WHAT THIS TASK INVOLVES =
In the entries below, find the line with "Larry Miller (667, 1644)" and the line with "banks (516, 742)". Return those two lines and all lines between them, exactly.
-- STUDY MATERIAL follows --
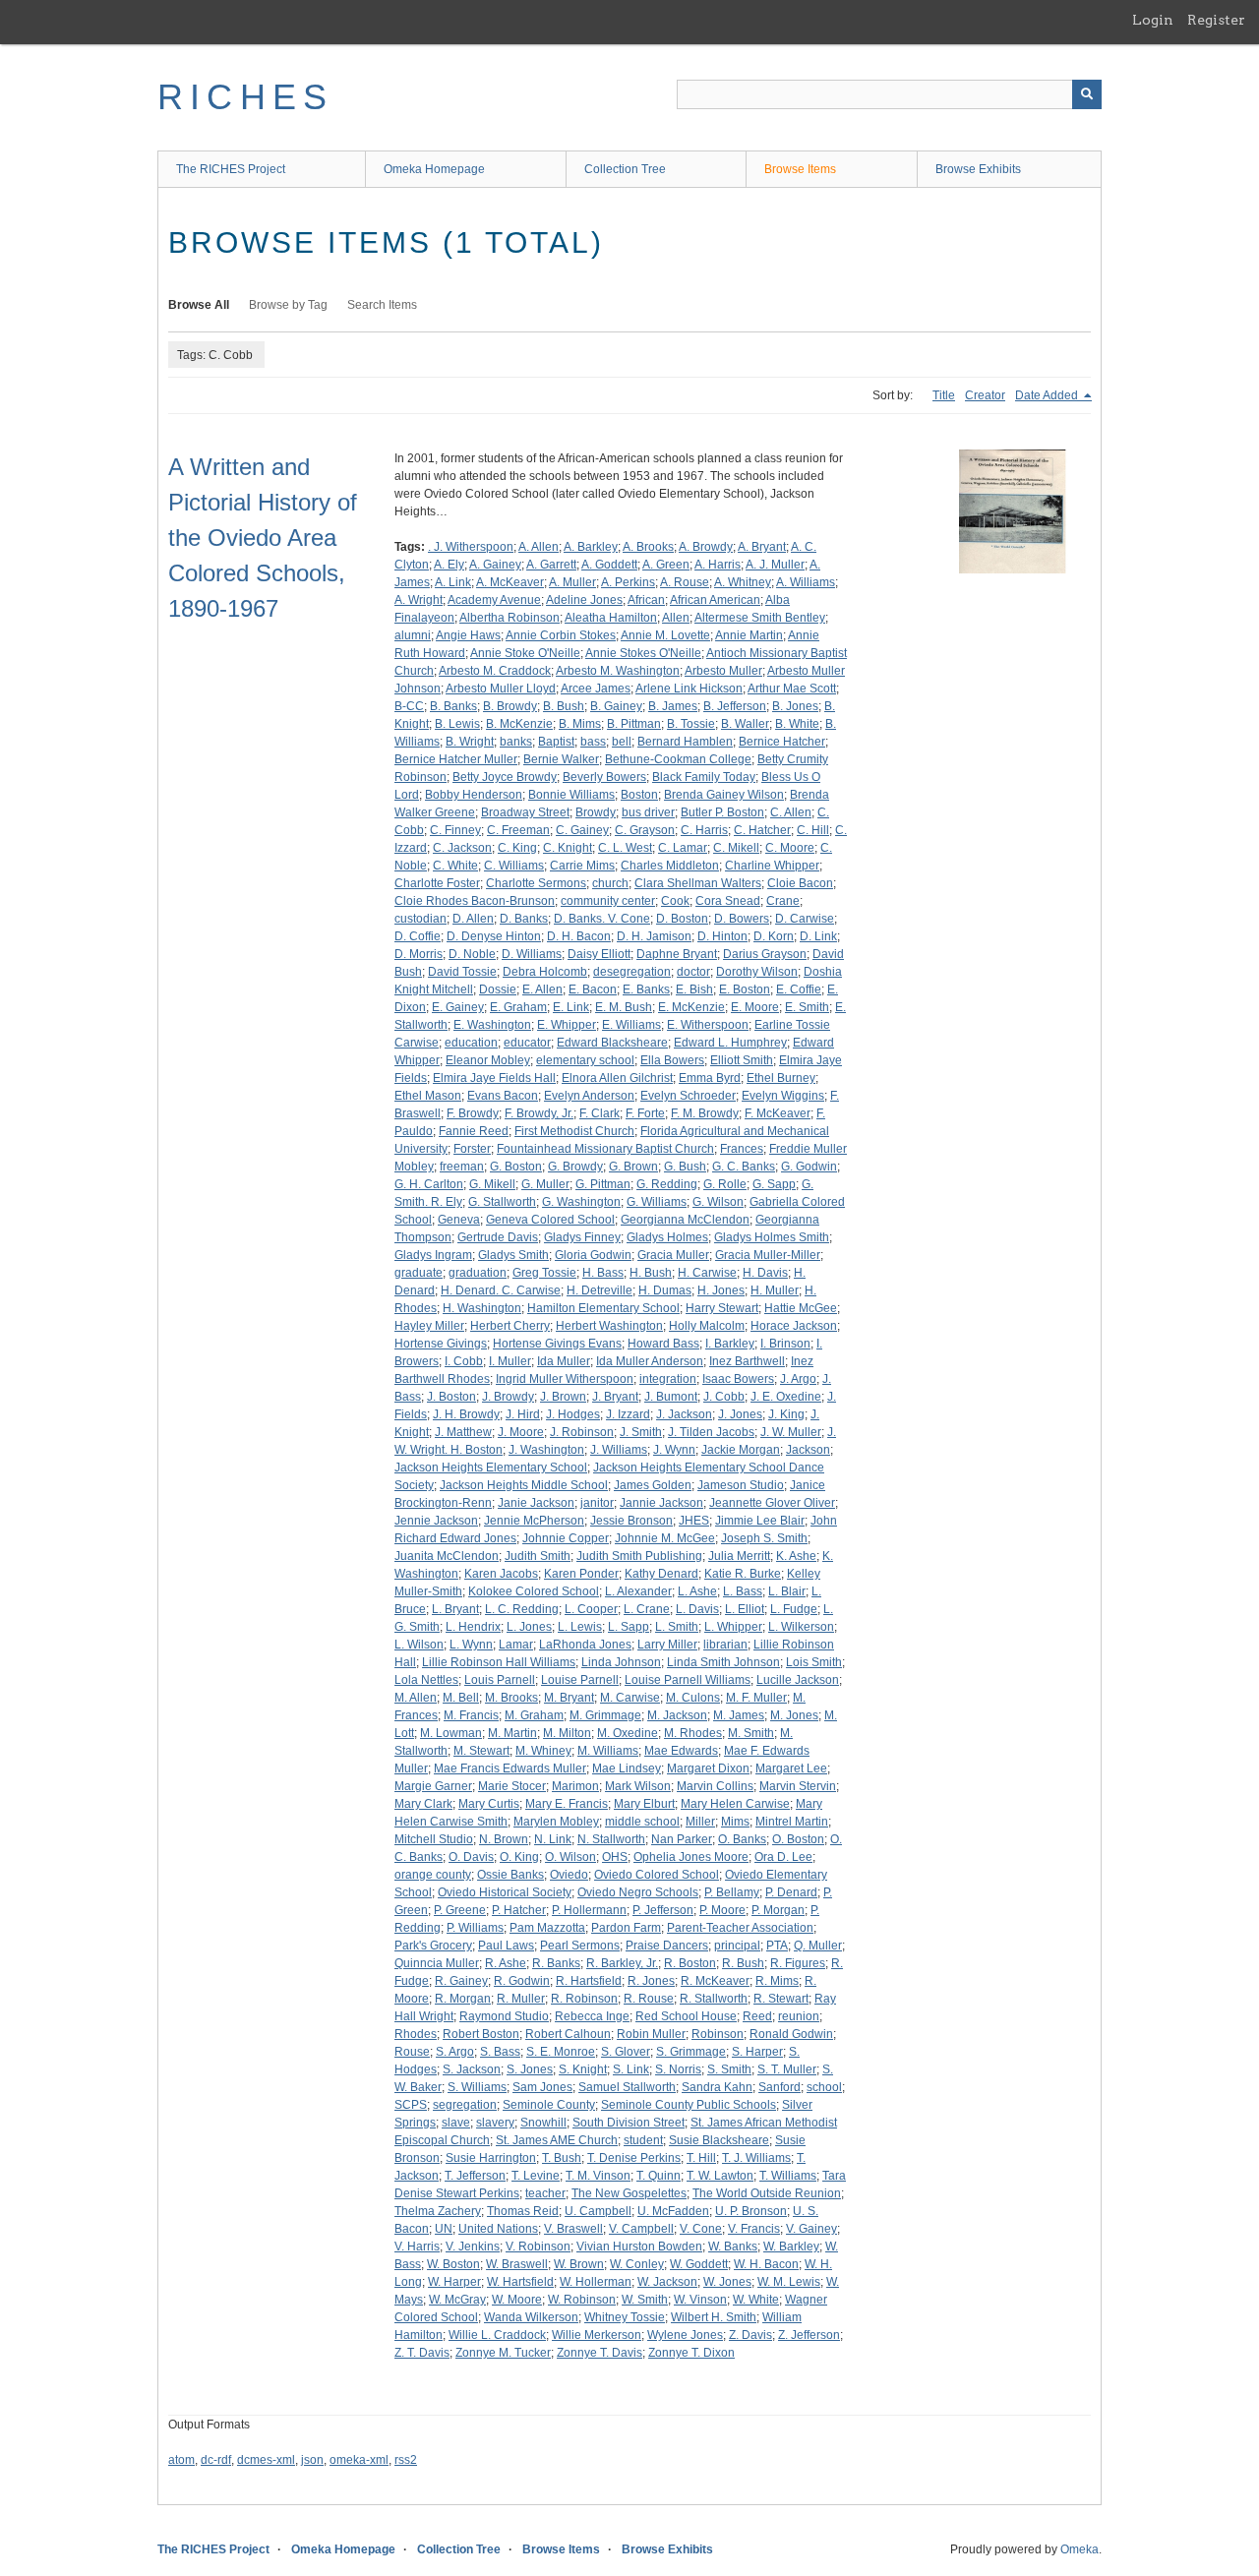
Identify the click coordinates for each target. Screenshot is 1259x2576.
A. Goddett (609, 564)
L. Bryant (455, 1609)
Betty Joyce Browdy (504, 777)
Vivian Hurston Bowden (639, 2246)
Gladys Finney (582, 1237)
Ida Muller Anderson (649, 1361)
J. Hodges (573, 1414)
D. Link (818, 936)
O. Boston (798, 1839)
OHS (615, 1857)
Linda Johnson (621, 1662)
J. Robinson (582, 1432)
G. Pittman (602, 1184)
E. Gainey (458, 1007)
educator (527, 1042)
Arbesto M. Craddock (495, 671)
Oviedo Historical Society (504, 1892)
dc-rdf (216, 2460)
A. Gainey (495, 564)
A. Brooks (648, 547)
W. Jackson (667, 2282)
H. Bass (603, 1273)
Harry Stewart (722, 1308)
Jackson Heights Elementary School (490, 1467)
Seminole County (549, 2105)
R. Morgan (463, 1999)
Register (1216, 20)
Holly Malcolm (707, 1326)
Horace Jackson (793, 1326)
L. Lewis (580, 1627)
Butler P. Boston (722, 812)
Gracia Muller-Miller (767, 1255)
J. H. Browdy (466, 1414)
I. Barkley (729, 1343)
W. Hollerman (595, 2282)
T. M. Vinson (598, 2176)
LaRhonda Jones (585, 1644)
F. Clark (599, 1113)
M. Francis (471, 1715)
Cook (675, 901)
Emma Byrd (710, 1078)
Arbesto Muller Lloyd (501, 688)
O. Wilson (570, 1857)
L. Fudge (793, 1609)
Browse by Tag (288, 305)
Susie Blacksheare (719, 2140)
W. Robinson (582, 2299)
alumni (412, 635)
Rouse (412, 2052)
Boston (639, 795)
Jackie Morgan (740, 1450)
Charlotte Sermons (536, 883)
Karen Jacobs (501, 1574)
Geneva (459, 1220)
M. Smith (751, 1733)
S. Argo (455, 2052)
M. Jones (794, 1715)
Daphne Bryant (676, 954)
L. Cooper (591, 1609)
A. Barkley (591, 547)
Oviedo (569, 1875)
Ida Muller (563, 1361)
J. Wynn (674, 1450)
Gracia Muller (673, 1255)
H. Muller (774, 1290)
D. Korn (773, 936)
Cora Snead (727, 901)
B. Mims (580, 724)
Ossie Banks (510, 1875)
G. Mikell (492, 1184)
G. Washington (581, 1202)
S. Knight (583, 2069)
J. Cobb (724, 1397)
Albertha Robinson (509, 618)
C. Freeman (518, 830)
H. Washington (482, 1308)
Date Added (1048, 395)
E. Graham (518, 1007)
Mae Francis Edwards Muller (510, 1768)
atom (181, 2460)
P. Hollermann (589, 1910)
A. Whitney (742, 582)
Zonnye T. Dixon (691, 2353)
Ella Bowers (672, 1060)
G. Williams (657, 1202)
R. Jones (651, 1981)
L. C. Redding (522, 1609)
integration (667, 1379)
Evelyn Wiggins (783, 1096)
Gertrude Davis (497, 1237)
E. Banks (646, 989)
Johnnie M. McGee (665, 1538)
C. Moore (789, 848)
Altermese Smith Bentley (759, 618)
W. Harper (454, 2282)
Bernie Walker (561, 759)
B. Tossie (691, 724)
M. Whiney (543, 1751)
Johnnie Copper (565, 1538)
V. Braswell (573, 2229)
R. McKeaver (715, 1981)
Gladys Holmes (667, 1237)
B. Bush (563, 706)
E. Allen (542, 989)
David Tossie (462, 972)
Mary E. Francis (566, 1804)
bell (621, 742)
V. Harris (417, 2246)
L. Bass (742, 1591)
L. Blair (787, 1591)
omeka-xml (359, 2460)
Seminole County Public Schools (688, 2105)
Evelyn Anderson (589, 1096)
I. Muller (510, 1361)
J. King (786, 1414)
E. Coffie (798, 989)
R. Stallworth (714, 1999)
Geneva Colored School (550, 1220)
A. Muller (572, 582)
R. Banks (556, 1963)
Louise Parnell (580, 1680)
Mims (735, 1821)
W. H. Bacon (766, 2264)
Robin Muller (651, 2034)
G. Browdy (575, 1166)
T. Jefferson (475, 2176)
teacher (545, 2193)
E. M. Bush (623, 1007)
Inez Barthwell (747, 1361)
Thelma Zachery (437, 2211)
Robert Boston (481, 2034)
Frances (741, 1149)
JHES (694, 1521)
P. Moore (722, 1910)
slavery (495, 2122)
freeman (462, 1166)
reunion (798, 2016)
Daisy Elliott (599, 954)
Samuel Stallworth (627, 2087)
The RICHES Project (230, 169)
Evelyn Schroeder (688, 1096)
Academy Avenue (494, 600)
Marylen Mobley (556, 1821)
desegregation (632, 972)
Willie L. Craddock (497, 2335)
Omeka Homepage (434, 169)
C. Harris (704, 830)
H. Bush (651, 1273)
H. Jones (721, 1290)
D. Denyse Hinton (494, 936)
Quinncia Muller (436, 1963)
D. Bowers (741, 919)
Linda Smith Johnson (723, 1662)
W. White (756, 2299)
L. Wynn (471, 1644)
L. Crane (647, 1609)
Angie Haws (468, 635)
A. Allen (538, 547)
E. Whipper (566, 1025)
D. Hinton (722, 936)
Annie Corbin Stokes (561, 635)
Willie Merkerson (596, 2335)
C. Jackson (462, 848)
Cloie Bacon (800, 883)
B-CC (409, 706)
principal (737, 1945)
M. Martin (512, 1733)
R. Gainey (461, 1981)
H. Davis (765, 1273)
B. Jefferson (734, 706)
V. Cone (701, 2229)
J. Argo (798, 1379)
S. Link (631, 2069)
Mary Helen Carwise (735, 1804)
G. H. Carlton (428, 1184)
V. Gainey (811, 2229)
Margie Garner (433, 1786)
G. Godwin (809, 1166)
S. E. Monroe (560, 2052)
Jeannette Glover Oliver (772, 1503)
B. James (672, 706)
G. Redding (666, 1184)
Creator (985, 395)
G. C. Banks (743, 1166)
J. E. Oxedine (785, 1397)
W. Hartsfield (520, 2282)
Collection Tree (625, 169)
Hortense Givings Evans (557, 1343)
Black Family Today (703, 777)
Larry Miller (667, 1644)
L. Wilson (419, 1644)
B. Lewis (457, 724)
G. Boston (516, 1166)
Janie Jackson (536, 1503)
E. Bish (694, 989)
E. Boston (744, 989)
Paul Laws (506, 1945)
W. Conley (637, 2264)
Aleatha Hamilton (611, 618)
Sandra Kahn (717, 2087)
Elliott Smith (741, 1060)
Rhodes (415, 2034)
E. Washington (492, 1025)
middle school (642, 1821)
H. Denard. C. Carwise (501, 1290)
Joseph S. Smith (764, 1538)
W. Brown (579, 2264)
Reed (757, 2016)
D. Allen (473, 919)
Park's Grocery (433, 1945)
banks (516, 742)
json (312, 2460)
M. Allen (415, 1698)
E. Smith (807, 1007)
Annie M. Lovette (665, 635)
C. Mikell (736, 848)
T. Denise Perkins (634, 2158)
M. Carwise (630, 1698)
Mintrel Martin (791, 1821)
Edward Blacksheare (612, 1042)
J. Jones (740, 1414)
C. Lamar (682, 848)
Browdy (595, 812)
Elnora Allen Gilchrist (617, 1078)
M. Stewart (481, 1751)
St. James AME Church (557, 2140)
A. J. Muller (775, 564)
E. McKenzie (691, 1007)
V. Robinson (538, 2246)
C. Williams (514, 865)
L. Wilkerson (801, 1627)
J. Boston (451, 1397)
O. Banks (742, 1839)
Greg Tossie (544, 1273)
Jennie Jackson (436, 1521)
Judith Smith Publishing (639, 1556)
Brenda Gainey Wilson (724, 795)
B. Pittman (634, 724)
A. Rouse (684, 582)
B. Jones (795, 706)
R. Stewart (781, 1999)
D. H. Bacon (579, 936)
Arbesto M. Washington (618, 671)
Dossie (497, 989)
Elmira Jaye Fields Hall (494, 1078)
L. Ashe (697, 1591)
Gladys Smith (513, 1255)
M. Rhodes (693, 1733)
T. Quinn (658, 2176)
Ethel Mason (427, 1096)
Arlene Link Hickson (689, 688)
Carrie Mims (582, 865)
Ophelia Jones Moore (691, 1857)
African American (715, 600)
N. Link (552, 1839)
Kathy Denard (661, 1574)
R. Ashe (505, 1963)
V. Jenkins (473, 2246)
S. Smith (729, 2069)
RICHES (245, 97)
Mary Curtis (488, 1804)
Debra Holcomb (545, 972)
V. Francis (754, 2229)
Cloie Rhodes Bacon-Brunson (474, 901)
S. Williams (477, 2087)
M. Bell (461, 1698)
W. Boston (453, 2264)
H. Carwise (707, 1273)
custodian (420, 919)
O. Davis (471, 1857)
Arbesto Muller (723, 671)
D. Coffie (417, 936)
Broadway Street (525, 812)
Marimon (575, 1786)
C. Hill (813, 830)
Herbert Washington (609, 1326)
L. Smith (676, 1627)
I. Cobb (464, 1361)
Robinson (717, 2034)
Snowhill (543, 2122)
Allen (675, 618)
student (643, 2140)
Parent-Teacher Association (740, 1928)
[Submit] (1087, 94)
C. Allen (790, 812)
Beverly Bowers (604, 777)
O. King (519, 1857)
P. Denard (791, 1892)
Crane (783, 901)
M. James (738, 1715)
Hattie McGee (800, 1308)
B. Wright (470, 742)
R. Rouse (649, 1999)
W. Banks (732, 2246)
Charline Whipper (772, 865)
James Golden (652, 1485)
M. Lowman (451, 1733)
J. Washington (546, 1450)
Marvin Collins (715, 1786)
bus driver (648, 812)
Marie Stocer (512, 1786)
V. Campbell (641, 2229)
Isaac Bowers (738, 1379)
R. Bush (743, 1963)
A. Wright (418, 600)
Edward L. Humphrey (730, 1042)
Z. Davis (750, 2335)
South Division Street (628, 2122)
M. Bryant (569, 1698)
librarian (725, 1644)
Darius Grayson (765, 954)
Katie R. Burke (742, 1574)
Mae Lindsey (626, 1768)
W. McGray (457, 2299)
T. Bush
-- STUDY MATERIAL concluded --
RESPONSE AREA =
Larry Miller (667, 1644)
L. Wilson (419, 1644)
B. Lewis (457, 724)
G. Boston (516, 1166)
Janie Jackson (536, 1503)
E. Bish (694, 989)
E. Boston (744, 989)
Paul Laws (506, 1945)
W. Conley (637, 2264)
Aleatha Hamilton (611, 618)
Sandra Kahn (717, 2087)
Elliott Smith (741, 1060)
Rhodes (415, 2034)
E. Washington (492, 1025)
middle school (642, 1821)
H. Denard. C. Carwise (501, 1290)
Joseph S. Smith (764, 1538)
W. Brown (579, 2264)
Reed (757, 2016)
D. Allen (473, 919)
Park's Grocery (433, 1945)
banks (516, 742)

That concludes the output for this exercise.